==== RECORDED INFORMATION ====
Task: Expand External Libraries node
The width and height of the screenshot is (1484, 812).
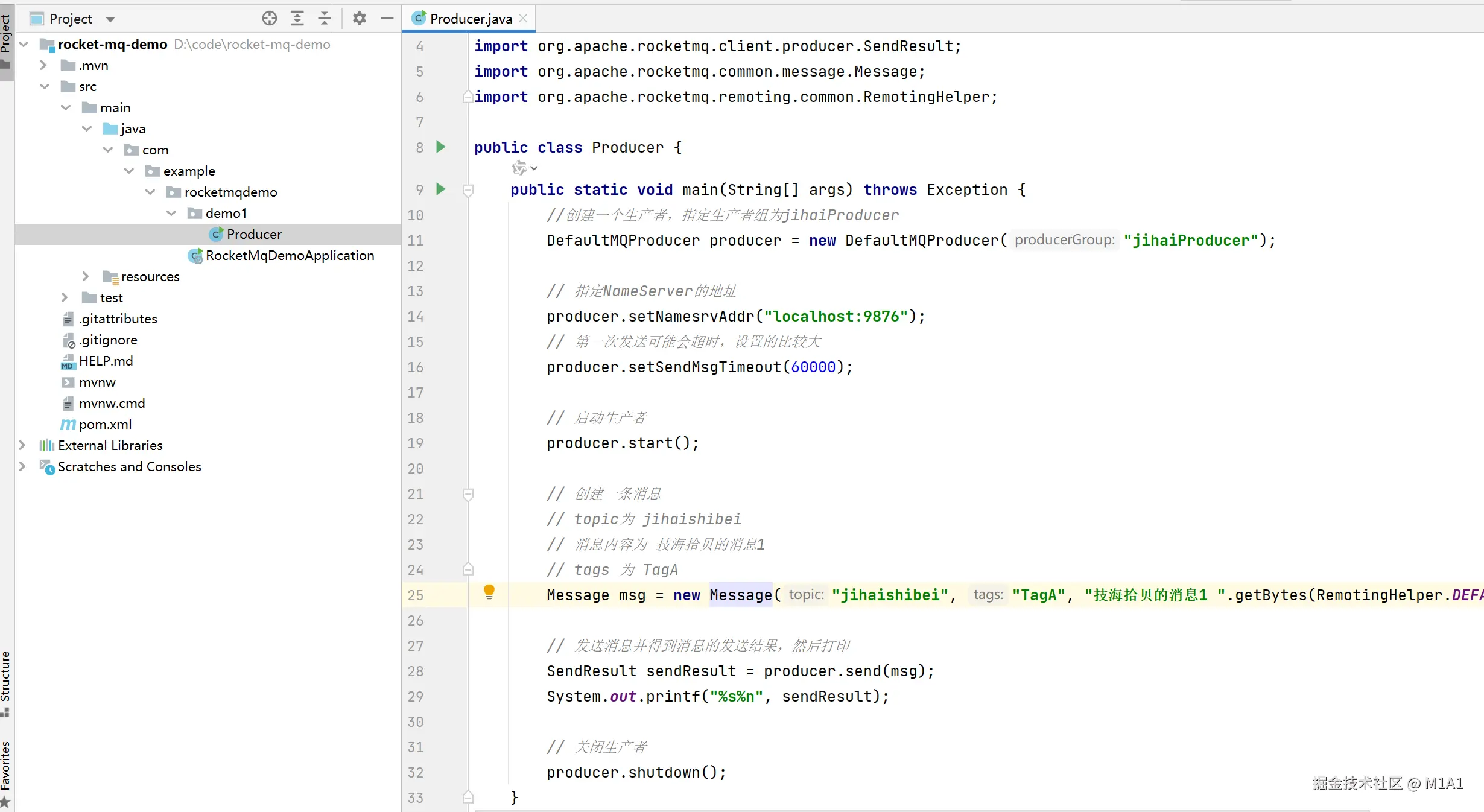Action: (22, 445)
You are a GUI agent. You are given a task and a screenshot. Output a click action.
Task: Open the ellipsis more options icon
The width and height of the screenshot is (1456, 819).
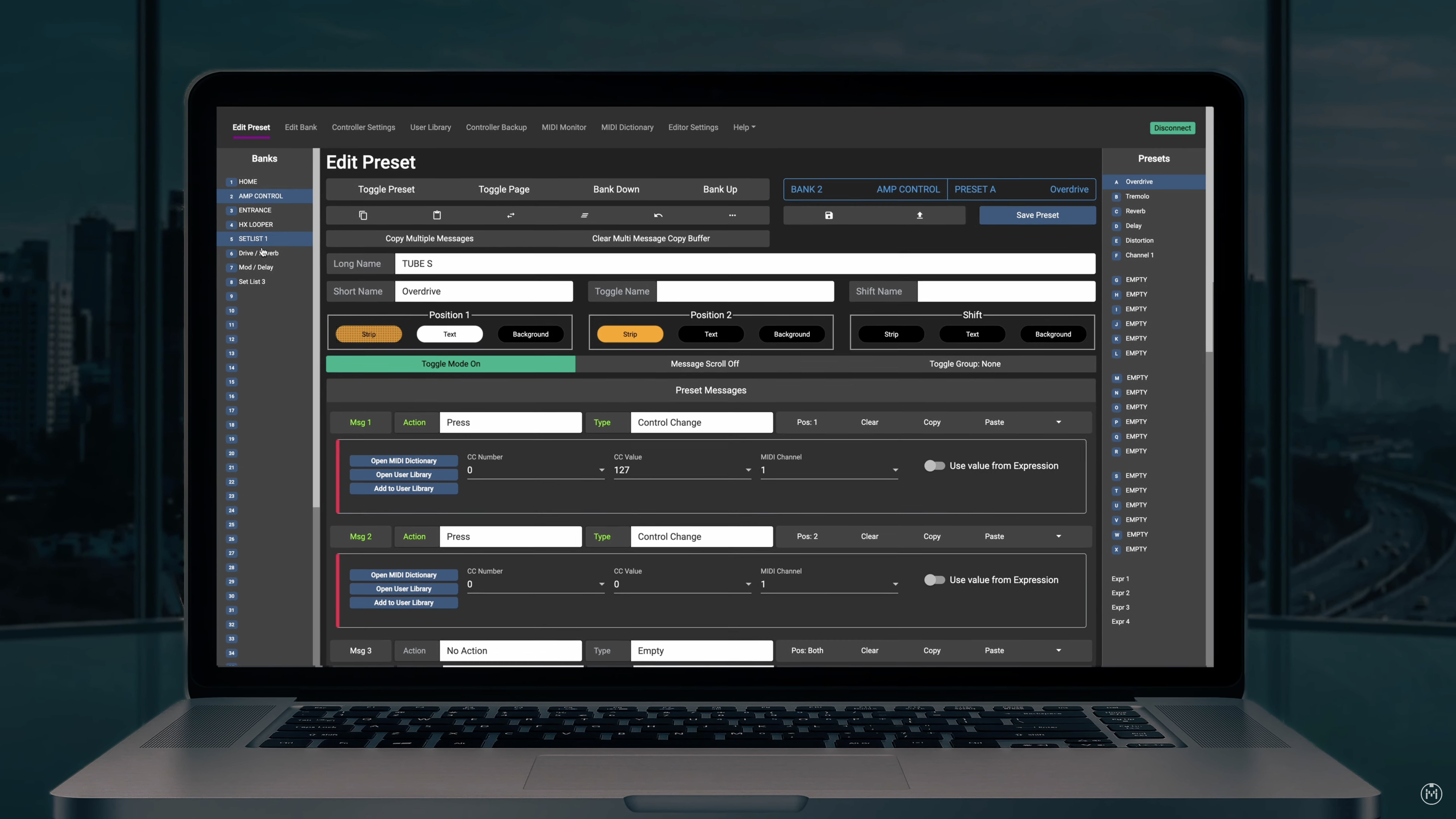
====
EXERCISE DETAILS –
Could the listing above be printed again in full, with every picture omitted?

TASK ANSWER –
Task: Expand External Libraries node
The width and height of the screenshot is (1484, 812).
Action: (22, 445)
You are a GUI agent. You are given a task and a screenshot. Output a click action.
Task: Open the ellipsis more options icon
The width and height of the screenshot is (1456, 819).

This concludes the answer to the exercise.